The brutal Australian sun is beating down on you. A fierce wind is buffeting you and trying to throw your lightweight time trial bike off the road. Your legs are starting to cramp so badly you want to cry.
What do you do next?
Do you stop or keep going? Knowing you’ve done 110km and still have another 70km to ride. Oh, and then a marathon to run straight afterwards…
This is why the Ironman triathlon is so aptly named. For Les Roches’ very own Giovanni Odaglia, the trial of completing his first full Ironman became as much mental as physical. But having crisscrossed the world and completed thousands of kilometers of racing and training to get to this point, he wasn’t about to give up.
The full Ironman distance
42.2km marathon run
“I lowered my speed and found an aid station where I put ice and water on my legs to cool the muscles. Then for the rest of the bike loop I dropped my pace to keep the pain under control,” he says. “I lost about an hour against my target time, and as I rode into the finish of my bike leg I could see the professional class winner come in. And I still had the marathon to do!”
A real rollercoaster of joy and disappointment
In the marathon, Giovanni battled through collapsing muscles by using sprint-walk-sprint-walk intervals, which cost him around an hour against his target time but got him safely to the finish in a total time of 12hr 53min. “It was a very long day with a lot of learning to digest – a real rollercoaster of joy and disappointment,” he adds.
To put Giovanni’s efforts in context, competitors have up to 17hr 30min to complete a full Ironman. And in this particular race – based in the Australian town of Busselton – around a fifth of competitors failed to make the finish line due to the difficult conditions.

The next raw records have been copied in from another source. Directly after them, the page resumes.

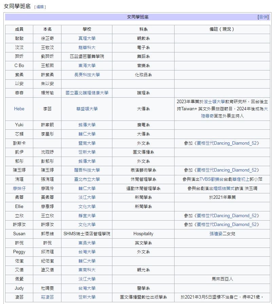Open the 廖妹仔 member link
Viewport: 273px width, 304px height.
[x=19, y=188]
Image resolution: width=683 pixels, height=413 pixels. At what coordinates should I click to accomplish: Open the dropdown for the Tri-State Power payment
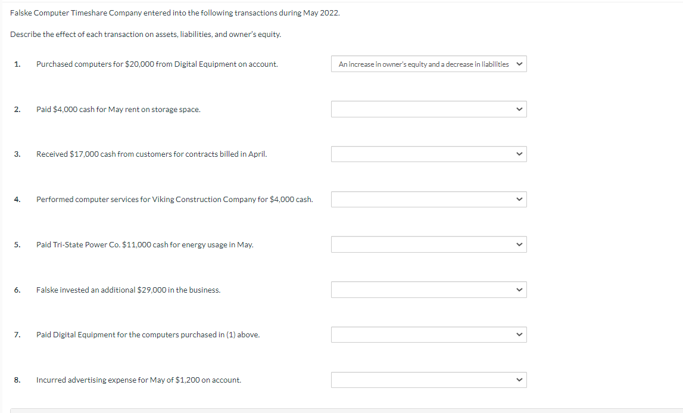[428, 244]
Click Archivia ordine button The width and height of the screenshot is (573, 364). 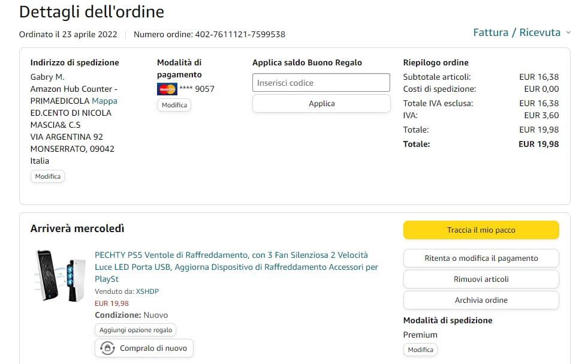click(481, 300)
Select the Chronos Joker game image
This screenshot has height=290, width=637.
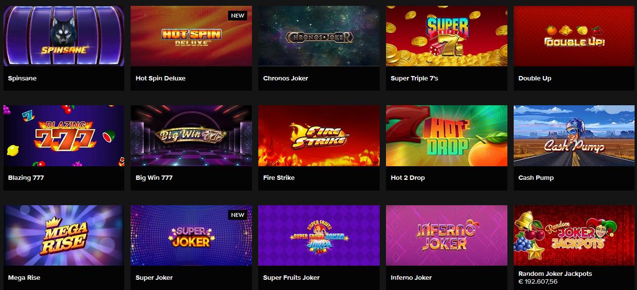(319, 36)
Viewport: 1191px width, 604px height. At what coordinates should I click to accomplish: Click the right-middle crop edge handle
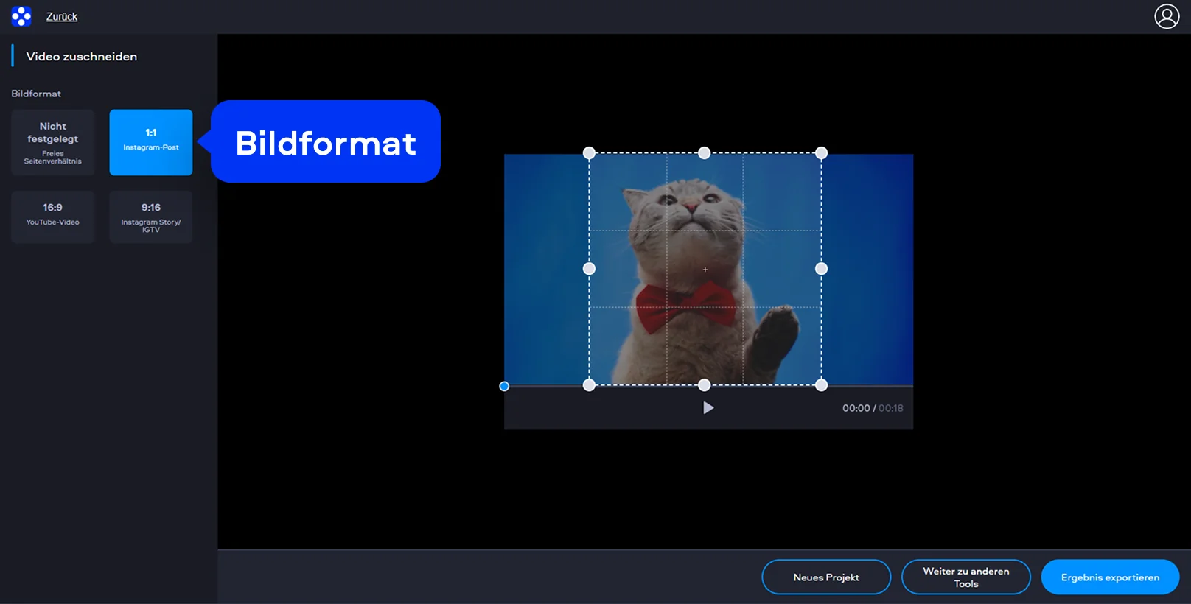tap(821, 269)
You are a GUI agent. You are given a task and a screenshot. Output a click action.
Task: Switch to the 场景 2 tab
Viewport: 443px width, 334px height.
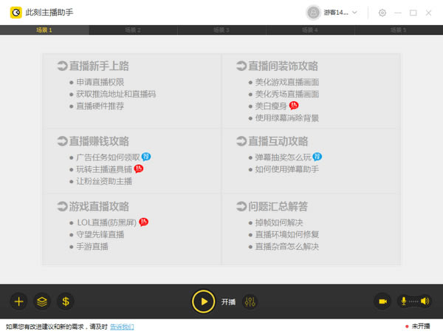click(133, 30)
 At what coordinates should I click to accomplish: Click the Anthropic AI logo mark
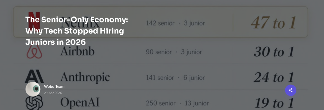pyautogui.click(x=34, y=76)
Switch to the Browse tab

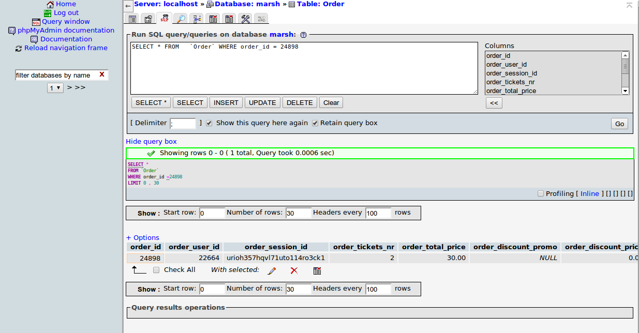click(132, 19)
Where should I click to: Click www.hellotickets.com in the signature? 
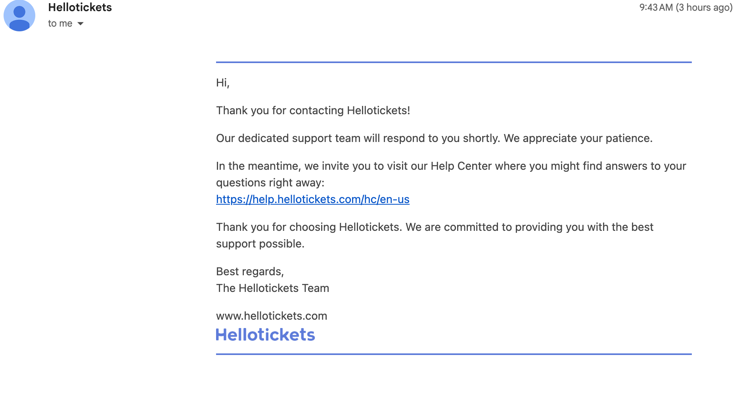point(272,316)
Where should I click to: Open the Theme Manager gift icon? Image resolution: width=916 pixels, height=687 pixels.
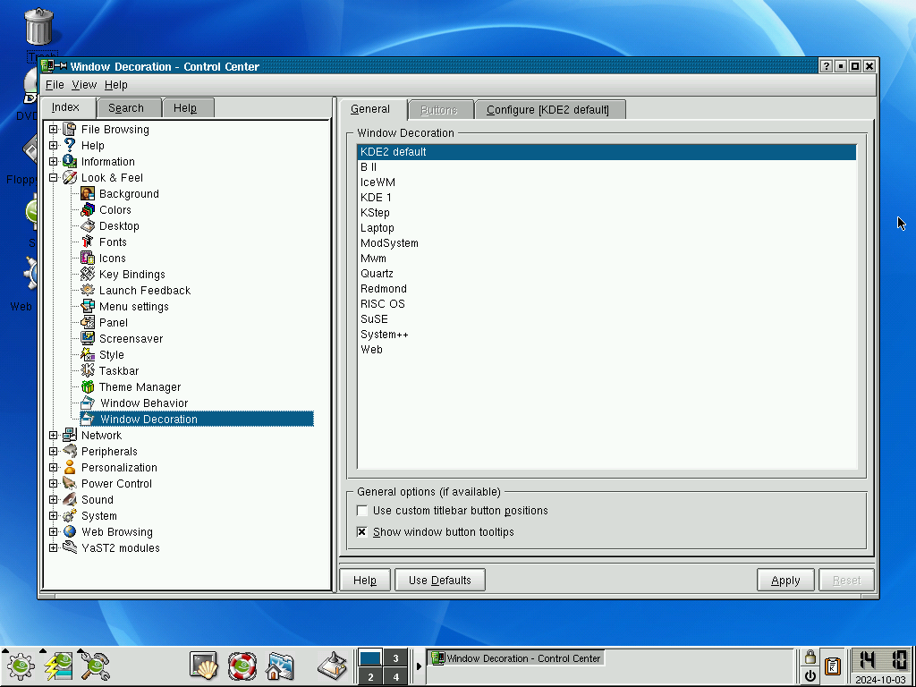coord(88,386)
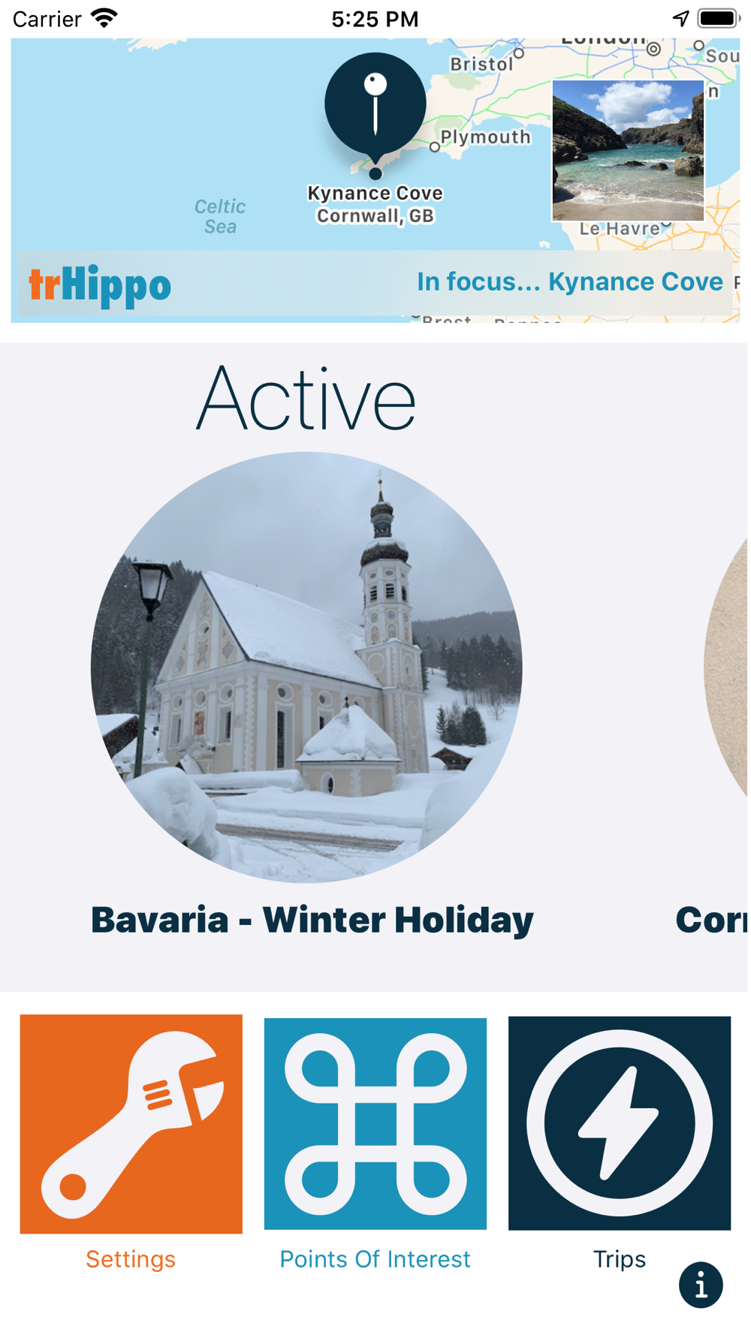Tap the battery indicator in status bar
The image size is (751, 1335).
[x=718, y=18]
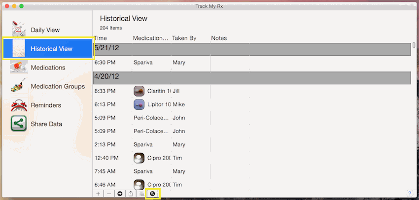Sort by the Time column header
Screen dimensions: 419x200
click(x=101, y=38)
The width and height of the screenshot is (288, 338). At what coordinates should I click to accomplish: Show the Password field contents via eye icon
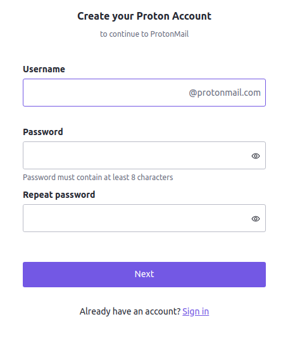(256, 156)
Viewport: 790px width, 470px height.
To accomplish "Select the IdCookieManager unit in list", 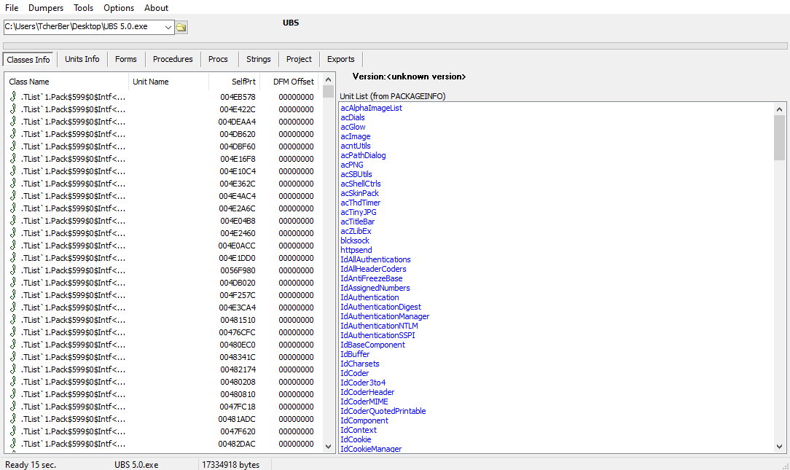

Now Giovanni is turning his sights to 2020, with increased training and a more focused race program in order to achieve the qualifying time for the Ironman 70.3 World Championships in 2021.
“To qualify for the Worlds I’ll have to finish in a time under four-and-a-half hours – that’s around 44 minutes off my current personal best, so I have a lot of work to do!” he says.
Giovanni has already achieved some international recognition, though. As he races in the colors of his native Italy, he is now ranked among the top 5% of Italian triathletes in his age category, according to the Ironman AWA rankings.
Giovanni’s training/racing numbers for 2019 to date
206km of swimming
6,100km of cycling
3,300km of running
Although it’s Giovanni’s commitment and physical endurance that have earned him these prizes, he is very quick to offer his gratitude to the people who have helped to make it happen – his coach Heleen Bij De Vaate, his wife and of course Les Roches.
The way the school has supported me means that every medal is shared with Les Roches
“My wife Christina has really changed her life around me, and I am so grateful for this. And the way the school has supported me means that every medal is shared with Les Roches. My day job supporting the students will always be my first priority, but when I’ve needed a bit of flexibility in order to train or have physio the school has been fantastic. Without this, nothing I’ve achieved would have been possible.”
And this year of testing his physical limits has also given Giovanni a new perspective to offer students. “There have been a lot of black days. And this is what I say to students who are deciding on their future jobs: you need to remember your ‘why’. That’s what got me through the Ironman, and this is what will get you through your black days, when you might question yourself and why you chose this industry, or this particular role.
“It’s the people around you that love and support you who will make you forget about the black days; and it’s your ‘why’ that will make you start again tomorrow.”